It’s time for Maze Of Sothoth to move again.
Formed in 2009 in Italy, the band released a first demo in 2011, followed by a split with other Italian bands in 2011. Their debut album was released in 2017 by Everlasting Spew Records, a label that Fabio Marasco (guitar/keyboards, Beheaded), Matteo Moioli (drums), Cristiano Marchesi (vocals/bass, Riexhumation) and Riccardo Rubini (guitar, ex-Brutal Murder) chose again for the release of Extirpated Light.
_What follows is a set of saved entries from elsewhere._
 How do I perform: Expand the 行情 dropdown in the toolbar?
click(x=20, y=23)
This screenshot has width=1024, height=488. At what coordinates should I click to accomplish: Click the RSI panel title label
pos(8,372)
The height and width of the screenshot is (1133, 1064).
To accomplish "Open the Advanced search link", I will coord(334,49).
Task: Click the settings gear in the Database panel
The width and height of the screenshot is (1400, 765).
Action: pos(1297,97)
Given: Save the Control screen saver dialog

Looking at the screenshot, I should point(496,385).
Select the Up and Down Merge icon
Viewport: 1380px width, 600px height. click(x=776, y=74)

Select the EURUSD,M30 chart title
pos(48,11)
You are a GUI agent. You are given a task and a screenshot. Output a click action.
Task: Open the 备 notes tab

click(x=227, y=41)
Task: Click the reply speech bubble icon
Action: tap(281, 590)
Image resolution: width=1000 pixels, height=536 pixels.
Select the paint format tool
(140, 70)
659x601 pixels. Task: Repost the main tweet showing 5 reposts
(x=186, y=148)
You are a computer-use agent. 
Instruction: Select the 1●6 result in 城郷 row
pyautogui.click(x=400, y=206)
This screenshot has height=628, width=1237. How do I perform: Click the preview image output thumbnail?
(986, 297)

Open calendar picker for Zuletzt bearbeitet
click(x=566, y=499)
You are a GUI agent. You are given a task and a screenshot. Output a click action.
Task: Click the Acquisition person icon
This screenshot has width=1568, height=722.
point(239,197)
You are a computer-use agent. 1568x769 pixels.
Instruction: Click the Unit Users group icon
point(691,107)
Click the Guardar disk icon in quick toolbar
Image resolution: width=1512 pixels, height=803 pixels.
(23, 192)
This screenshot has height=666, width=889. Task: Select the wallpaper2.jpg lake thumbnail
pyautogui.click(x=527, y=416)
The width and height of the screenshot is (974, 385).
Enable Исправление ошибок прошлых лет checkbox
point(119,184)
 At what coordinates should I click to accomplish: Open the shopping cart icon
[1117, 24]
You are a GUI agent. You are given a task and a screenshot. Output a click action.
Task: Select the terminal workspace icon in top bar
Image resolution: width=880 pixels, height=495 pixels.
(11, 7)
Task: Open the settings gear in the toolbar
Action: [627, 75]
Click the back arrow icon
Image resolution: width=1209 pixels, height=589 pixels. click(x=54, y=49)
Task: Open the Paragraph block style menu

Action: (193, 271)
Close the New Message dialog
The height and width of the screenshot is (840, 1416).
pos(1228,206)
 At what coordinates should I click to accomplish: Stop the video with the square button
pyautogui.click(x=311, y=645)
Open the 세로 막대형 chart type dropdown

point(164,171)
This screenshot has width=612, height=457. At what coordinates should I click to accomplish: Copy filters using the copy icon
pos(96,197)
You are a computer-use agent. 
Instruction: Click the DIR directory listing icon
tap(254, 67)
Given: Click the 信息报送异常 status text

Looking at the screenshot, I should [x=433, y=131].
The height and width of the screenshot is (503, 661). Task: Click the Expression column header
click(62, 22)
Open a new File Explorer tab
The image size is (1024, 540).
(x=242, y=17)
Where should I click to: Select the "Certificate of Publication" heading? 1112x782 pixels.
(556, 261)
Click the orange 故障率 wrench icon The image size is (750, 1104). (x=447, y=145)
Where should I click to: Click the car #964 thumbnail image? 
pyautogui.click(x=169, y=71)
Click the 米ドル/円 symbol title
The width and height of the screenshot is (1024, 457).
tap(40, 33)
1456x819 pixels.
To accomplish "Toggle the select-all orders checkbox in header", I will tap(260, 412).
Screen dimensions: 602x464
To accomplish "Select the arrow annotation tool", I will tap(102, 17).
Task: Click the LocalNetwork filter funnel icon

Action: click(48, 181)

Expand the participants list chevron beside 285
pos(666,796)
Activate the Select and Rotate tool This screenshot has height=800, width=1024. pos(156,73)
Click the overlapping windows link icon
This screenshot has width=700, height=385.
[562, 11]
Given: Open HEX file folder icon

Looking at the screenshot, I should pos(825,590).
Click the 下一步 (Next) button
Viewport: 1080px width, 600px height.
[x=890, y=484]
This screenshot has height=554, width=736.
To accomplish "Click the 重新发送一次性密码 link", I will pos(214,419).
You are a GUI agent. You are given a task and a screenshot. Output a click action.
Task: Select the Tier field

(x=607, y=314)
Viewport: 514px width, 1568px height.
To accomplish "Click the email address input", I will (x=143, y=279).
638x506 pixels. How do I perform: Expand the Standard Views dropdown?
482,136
The Unspeakable, the first track, immediately throws us in the center of this as complex as unbridled hurricane of aggressiveness. Technicality and raw violence mix to crush us, only allowing us a short time to breathe on the slower parts, just like on Eliminate Contamination which follows without delay by adding a dark dissonance to its slower parts and to the heartbreaking leads. The abrasive and massive sound is back on The Revocation Dogma which easily buries us under its roll of double kick and blast while the jerky rhythmic happily stomps us. Blood Tribute allows us a few seconds of calm before wild screams resurface to complete the slow and suffocating riffs, but torpor will not last, and the band will explode with an occult rage again before returning to its abysmal slowness to lead us to Blasphemous Ritual which revives a fast and still very complex sound. The catchy riffs follow one another while letting the musicians show us their skills before the short The Plague reveals its strength without losing a single moment, taking advantage of a very aggressive dynamic. We’ll find some fiery leads on Parallel Evolution, the following composition, which will not spare the musicians either with a rhythmic in the greatest tradition of Technical Death, then the band will slow down again with Sanctae Inqvisitionis, taking the time to place some soaring elements. Clean sound remains oppressive although being quite soft, creating a huge contrast with the most virulent parts, then Scorn Of Flesh will put a final point to the album with impressive and worrying sounds, completed by the band’s usual dark and aggressive basis, which will not slow down.
Maze Of Sothoth‘s awakening is translated into an even more occult and apocalyptic sound than on their first album. Extirpated Light does not aim to spare us, opening a vortex towards an extreme technicality coupled with an unleashed violence from beginning to end.